[SPARK-50386][SQL] Improve SparkFatalException Propagation when OutOfMemoryError occurs on BroadcastExchangeExec building small table to broadcast #48925

erenavsarogullari · 2024-11-21T22:24:05Z

What changes were proposed in this pull request?

When BroadcastHashJoin builds small table to broadcast by BroadcastExchangeExec, if OutOfMemoryError has occurred on driver, BroadcastExchangeExec throws SparkFatalException which wraps SparkException. However, SparkException' s cause property may come as null by missing actual cause which is java.lang.OutOfMemoryError: Java heap space in following example. Actual cause info is also useful to propagate Throwable.getCause / getCause.* properties to clients. Repro test case has been added.

Before Fix:

org.apache.spark.util.SparkFatalException: org.apache.spark.SparkException: Not enough memory to build and broadcast the table to all worker nodes. As a workaround, you can either disable broadcast by setting spark.sql.autoBroadcastJoinThreshold to -1 or increase the spark driver memory by setting spark.driver.memory to a higher value.
java.util.concurrent.ExecutionException: org.apache.spark.util.SparkFatalException: org.apache.spark.SparkException: Not enough memory to build and broadcast the table to all worker nodes.
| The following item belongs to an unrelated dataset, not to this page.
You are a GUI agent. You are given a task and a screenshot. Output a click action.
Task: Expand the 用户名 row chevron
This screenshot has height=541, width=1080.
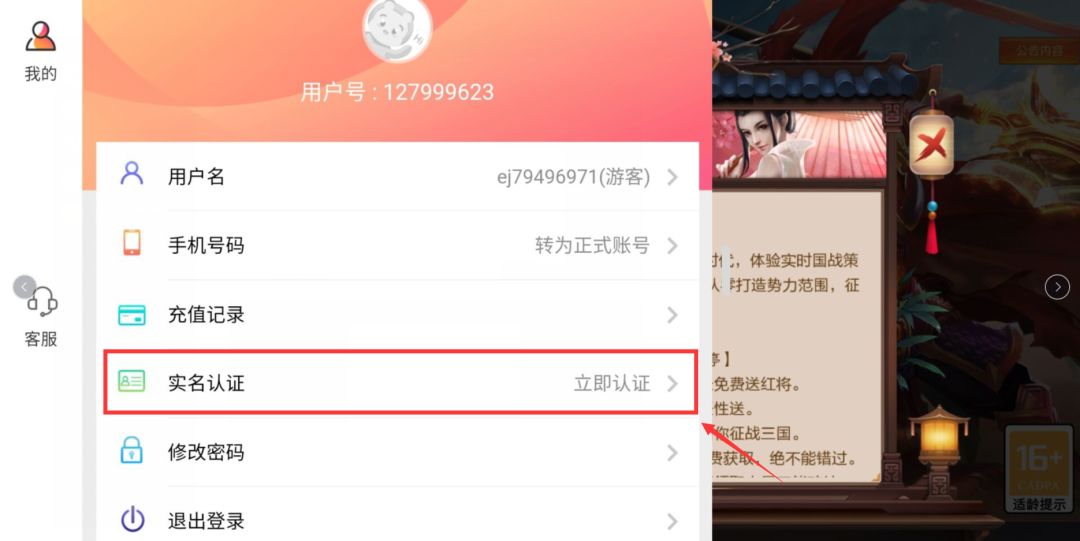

As a workaround, you can either disable broadcast by setting spark.sql.autoBroadcastJoinThreshold to -1 or increase the spark driver memory by setting spark.driver.memory to a higher value.
	at java.base/java.util.concurrent.FutureTask.report(FutureTask.java:122)
	at java.base/java.util.concurrent.FutureTask.get(FutureTask.java:205)
	at org.apache.spark.sql.execution.exchange.BroadcastExchangeExec.doExecuteBroadcast(BroadcastExchangeExec.scala:255)
	at org.apache.spark.sql.execution.SparkPlan.$anonfun$executeBroadcastBcast$1(SparkPlan.scala:204)
	at scala.util.Try$.apply(Try.scala:217)
	at org.apache.spark.util.Utils$.doTryWithCallerStacktrace(Utils.scala:1375)
	at org.apache.spark.util.Utils$.getTryWithCallerStacktrace(Utils.scala:1429)
	at org.apache.spark.util.LazyTry.get(LazyTry.scala:58)
	at org.apache.spark.sql.execution.SparkPlan.$anonfun$execute$1(SparkPlan.scala:200)
	at org.apache.spark.sql.execution.SparkPlan.$anonfun$executeQuery$1(SparkPlan.scala:259)
	at org.apache.spark.rdd.RDDOperationScope$.withScope(RDDOperationScope.scala:151)
	at org.apache.spark.sql.execution.SparkPlan.executeQuery(SparkPlan.scala:256)
	at org.apache.spark.sql.execution.SparkPlan.execute(SparkPlan.scala:196)
	at org.apache.spark.sql.execution.SparkPlan.getByteArrayRdd(SparkPlan.scala:377)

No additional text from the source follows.